Article date: October 2007
By: Benjamin Ofori, Evelyne Rey, Anick Bérard, in Volume 64, Issue 4, pages 496-509
What is already known about this subject
Aims
Evidence from animal studies suggests that statin medications should not be taken during pregnancy. Our aim was to examine the association between the use of statins in early pregnancy and the incidence of congenital anomalies.
Methods
A population‐based pregnancy registry was built. Three study groups were assembled: women prescribed statins in the first trimester (group A), fibrate/nicotinic acid in the first trimester (group B) and statins between 1 year and 1 month before conception, but not during pregnancy (group C).
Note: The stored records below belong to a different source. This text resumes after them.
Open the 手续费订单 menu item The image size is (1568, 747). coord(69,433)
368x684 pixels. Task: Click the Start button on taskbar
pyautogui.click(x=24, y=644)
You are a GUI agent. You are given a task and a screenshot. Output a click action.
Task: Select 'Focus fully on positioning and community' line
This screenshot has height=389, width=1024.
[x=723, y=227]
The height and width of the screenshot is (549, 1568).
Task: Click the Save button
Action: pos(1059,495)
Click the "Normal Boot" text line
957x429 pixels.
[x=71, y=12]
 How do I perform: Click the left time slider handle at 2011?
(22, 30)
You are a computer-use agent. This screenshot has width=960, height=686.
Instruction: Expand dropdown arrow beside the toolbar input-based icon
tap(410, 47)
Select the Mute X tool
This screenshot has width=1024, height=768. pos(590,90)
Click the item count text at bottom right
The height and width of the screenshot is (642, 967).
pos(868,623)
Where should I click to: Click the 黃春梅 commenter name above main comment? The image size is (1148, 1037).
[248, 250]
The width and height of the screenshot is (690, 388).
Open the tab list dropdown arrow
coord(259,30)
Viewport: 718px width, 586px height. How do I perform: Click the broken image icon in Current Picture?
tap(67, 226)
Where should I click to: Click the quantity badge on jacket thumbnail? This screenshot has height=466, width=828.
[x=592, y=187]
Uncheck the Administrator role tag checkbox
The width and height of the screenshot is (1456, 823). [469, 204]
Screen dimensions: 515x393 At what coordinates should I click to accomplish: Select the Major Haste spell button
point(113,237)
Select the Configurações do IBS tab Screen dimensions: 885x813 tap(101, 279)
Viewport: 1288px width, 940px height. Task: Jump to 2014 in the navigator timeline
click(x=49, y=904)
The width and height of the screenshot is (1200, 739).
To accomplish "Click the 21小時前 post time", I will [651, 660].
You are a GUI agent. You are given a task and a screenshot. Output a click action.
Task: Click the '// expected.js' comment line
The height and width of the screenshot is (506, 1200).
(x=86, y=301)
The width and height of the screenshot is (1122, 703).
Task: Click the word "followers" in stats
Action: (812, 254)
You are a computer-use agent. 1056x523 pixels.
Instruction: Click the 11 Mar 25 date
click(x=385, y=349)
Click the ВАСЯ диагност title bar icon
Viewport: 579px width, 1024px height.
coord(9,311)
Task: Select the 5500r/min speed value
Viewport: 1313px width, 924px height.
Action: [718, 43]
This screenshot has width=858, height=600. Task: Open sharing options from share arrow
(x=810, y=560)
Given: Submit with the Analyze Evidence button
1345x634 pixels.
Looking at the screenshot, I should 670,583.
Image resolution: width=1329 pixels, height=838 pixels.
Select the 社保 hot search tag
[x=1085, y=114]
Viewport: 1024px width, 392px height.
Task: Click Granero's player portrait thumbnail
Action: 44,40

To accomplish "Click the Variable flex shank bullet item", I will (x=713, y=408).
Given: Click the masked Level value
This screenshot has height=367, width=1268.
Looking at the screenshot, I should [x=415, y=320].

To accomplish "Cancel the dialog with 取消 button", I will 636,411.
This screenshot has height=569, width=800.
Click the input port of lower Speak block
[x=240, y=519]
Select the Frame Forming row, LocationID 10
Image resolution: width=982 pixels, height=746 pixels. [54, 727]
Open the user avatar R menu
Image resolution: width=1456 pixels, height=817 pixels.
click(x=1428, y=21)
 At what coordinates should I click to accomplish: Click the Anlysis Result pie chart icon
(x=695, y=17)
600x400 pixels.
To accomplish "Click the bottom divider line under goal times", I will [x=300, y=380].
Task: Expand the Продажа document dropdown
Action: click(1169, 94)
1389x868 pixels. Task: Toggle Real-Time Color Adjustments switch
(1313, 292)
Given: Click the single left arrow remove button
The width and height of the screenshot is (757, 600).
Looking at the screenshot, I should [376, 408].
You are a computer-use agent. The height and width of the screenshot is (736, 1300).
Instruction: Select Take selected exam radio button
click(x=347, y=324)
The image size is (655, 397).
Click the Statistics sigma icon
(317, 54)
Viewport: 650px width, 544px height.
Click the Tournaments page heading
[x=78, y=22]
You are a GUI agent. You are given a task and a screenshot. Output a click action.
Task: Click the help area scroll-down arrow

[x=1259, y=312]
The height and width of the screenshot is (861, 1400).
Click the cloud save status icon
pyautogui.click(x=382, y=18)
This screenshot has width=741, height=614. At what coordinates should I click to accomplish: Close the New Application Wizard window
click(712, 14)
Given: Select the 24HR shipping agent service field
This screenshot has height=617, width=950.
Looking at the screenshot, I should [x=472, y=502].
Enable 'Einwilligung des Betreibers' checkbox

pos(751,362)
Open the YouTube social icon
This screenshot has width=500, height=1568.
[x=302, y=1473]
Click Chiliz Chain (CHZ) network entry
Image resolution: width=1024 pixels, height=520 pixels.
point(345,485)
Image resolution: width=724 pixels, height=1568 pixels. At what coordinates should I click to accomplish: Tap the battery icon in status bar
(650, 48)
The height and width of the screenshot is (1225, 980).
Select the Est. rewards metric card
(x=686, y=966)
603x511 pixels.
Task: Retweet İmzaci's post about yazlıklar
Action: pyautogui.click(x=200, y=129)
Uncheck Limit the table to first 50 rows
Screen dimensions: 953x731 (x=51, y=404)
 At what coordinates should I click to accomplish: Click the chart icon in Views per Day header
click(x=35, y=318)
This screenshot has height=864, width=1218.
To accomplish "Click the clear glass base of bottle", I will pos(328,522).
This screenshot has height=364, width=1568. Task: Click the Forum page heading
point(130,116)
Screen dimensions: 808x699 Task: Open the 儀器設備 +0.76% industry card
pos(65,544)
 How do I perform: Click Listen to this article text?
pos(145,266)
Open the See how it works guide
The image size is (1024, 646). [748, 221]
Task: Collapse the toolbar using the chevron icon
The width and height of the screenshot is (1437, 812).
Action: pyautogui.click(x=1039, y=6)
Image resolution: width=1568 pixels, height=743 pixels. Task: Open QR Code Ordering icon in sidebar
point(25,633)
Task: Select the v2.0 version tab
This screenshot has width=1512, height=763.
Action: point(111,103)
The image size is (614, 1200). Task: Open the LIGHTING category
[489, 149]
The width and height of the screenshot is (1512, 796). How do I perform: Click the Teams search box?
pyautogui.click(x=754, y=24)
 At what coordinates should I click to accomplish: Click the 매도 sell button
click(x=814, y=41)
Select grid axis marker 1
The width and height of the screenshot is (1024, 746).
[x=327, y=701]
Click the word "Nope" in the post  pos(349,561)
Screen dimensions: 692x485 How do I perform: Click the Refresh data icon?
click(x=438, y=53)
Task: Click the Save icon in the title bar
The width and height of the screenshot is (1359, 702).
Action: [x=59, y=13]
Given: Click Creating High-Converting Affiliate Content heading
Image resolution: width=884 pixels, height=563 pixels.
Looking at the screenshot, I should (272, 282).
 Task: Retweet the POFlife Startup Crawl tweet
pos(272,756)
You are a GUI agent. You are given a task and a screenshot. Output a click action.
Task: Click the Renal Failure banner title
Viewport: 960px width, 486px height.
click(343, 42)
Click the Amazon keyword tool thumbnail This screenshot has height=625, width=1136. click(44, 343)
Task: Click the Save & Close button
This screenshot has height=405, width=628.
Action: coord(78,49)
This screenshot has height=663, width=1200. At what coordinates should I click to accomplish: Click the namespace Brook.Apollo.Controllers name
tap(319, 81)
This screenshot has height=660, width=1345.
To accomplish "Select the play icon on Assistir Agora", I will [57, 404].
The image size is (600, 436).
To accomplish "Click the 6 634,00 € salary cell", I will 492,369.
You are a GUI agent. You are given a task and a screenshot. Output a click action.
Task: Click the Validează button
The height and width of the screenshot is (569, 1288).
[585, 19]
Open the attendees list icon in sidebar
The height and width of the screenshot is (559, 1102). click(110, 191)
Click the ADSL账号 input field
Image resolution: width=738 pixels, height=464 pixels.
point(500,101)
Among live‐born infants, we selected as cases infants with any congenital anomaly diagnosed in the first year of life. Controls were defined as infants with no congenital anomalies. The rate of congenital anomalies in the respective groups was calculated. Adjusted odds ratios (OR) and 95% confidence intervals (CI) were also calculated.
Results
Our study group consisted of 288 pregnant women. Among women with a live birth, the rate of congenital anomalies was 3/64 (4.69%; 95% CI 1.00, 13.69) in group A, 3/14 in group B (21.43%; 95% CI 4.41, 62.57) and 7/67 in group C (10.45%; 95% CI 4.19, 21.53). The adjusted OR for congenital anomalies in group A compared with group C was 0.36 (95% CI 0.06, 2.18).
Conclusion
We did not detect a pattern in fetal congenital anomalies or evidence of an increased risk in the live‐born infants of women filling prescriptions for statins in the first trimester of pregnancy. Conclusions, however, remain uncertain in the absence of data from nonlive births.